With 2V per LED at a desired 10mA current using 5000 mcd RED 5mm LEDS ( I have lots) 1V rise on Vol of GPIO results in 40mW per port.

Is important to realize ESR or RdsOn on CMOS has a wide tolerance but 3.3V max logic is 25 Ohms and 5Vmax logic is 50 ohms at 5V nom.

enter image description here

Some users (-1) fail to understand to voltage characteristics of driving LEDs in series with the Anode connected to a higher voltage.

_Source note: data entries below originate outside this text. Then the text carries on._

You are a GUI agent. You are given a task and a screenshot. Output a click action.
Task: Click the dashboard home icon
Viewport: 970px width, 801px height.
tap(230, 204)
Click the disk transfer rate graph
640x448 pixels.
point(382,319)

With say a 100uA leakage to Vss via the diode clamp internal to CMOS logic on the output with the power off to CMOS the 9V battery will actually pull up Vss via the internal reverse diode to

  • Vss=Vbat-Vth x4 -Vf (diode)= 9-6.4-0.2 ~ 2.4V = Vss(off)

    ( Vth for Red is 1.6 to 1.8V while with 20mA Vf=2.1V on good parts.)

I see the questionable specs have changed to 55mA

If you exceed 20mA then you must add an Open drain switches ( or open collector)

Many come in 4 to 8 drivers per IC and can drive >100mA and are low cost. e.g. http://www.ti.com/lit/ds/symlink/am26c31.pdf not ideal but an example.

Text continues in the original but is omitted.